Y así había sido. De orígenes humildes, con fuerza de voluntad y determinación, Adeline había ascendido en el mundo, más alto de lo que sus padres hubieran imaginado jamás, cuando permitieron su partida hacia una desconocida localidad en Cornualles.

Y había continuado trabajando duramente, incluso después de su casamiento y de asumir el título de lady Mountrachet. Conducía con mano de hierro para que, por mucho barro que lanzaran en su dirección, nada se adhiriera a su familia, a su gran casa. Y eso no iba a cambiar. La niña de Georgiana estaba ahora allí, eso no podía evitarse. Pero estaba en sus manos asegurarse de que la vida en la mansión Blackhurst continuara como siempre.

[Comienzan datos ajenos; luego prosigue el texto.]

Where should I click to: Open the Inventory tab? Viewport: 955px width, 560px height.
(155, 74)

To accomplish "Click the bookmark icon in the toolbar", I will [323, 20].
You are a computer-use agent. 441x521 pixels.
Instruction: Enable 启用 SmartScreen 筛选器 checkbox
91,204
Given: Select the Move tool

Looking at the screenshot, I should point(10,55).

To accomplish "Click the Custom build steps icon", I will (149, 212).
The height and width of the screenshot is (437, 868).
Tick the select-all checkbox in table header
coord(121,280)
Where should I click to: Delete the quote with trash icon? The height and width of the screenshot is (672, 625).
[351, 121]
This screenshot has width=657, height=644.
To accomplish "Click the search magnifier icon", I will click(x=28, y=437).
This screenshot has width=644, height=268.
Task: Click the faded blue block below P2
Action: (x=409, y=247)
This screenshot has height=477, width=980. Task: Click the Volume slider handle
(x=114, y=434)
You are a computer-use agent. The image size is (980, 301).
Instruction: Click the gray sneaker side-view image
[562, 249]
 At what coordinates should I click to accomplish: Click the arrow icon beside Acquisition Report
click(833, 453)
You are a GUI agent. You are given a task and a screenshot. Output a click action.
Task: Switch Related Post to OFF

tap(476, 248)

Sólo necesitaba deshacerse del persistente temor de que, con la llegada de Eliza a Blackhurst, Rose se convirtiera, de alguna manera, en la perdedora….

Adeline hizo a un lado las dudas que le aguijoneaban la piel y se concentró en recuperar su compostura. Siempre había sido muy sensible en lo referente a Rose, como consecuencia de tener una niña delicada. A su lado, el perro,
Askrigg
, se quejó. También él había estado inquieto todo el día. Adeline se agachó y acarició la cuadrada cabeza.

—Shhh —dijo—. Todo saldrá bien. —Rascó sus enarcadas cejas—. Yo me aseguraré de ello.

No había nada que temer, porque ¿qué riesgo podía presentar esa intrusa, esa niña delgaducha de cabellos mal cortados y piel descolorida a causa de una vida de pobreza en Londres, para Adeline y su familia? Uno sólo tenía que ver a Eliza para darse cuenta de que no era Georgiana, gracias a Dios. Tal vez esos sentimientos inquietantes no eran miedo, después de todo, sino alivio. Alivio al haberse enfrentado a sus peores temores para verlos disiparse. Porque con la llegada de Eliza también había recibido el confort adicional de saber a ciencia cierta que Georgiana había partido para siempre, para no volver nunca más. Y en su lugar sólo había una niña abandonada, sin el genuino poder de su madre para subyugar a todos a hacer su voluntad sin ni siquiera esforzarse.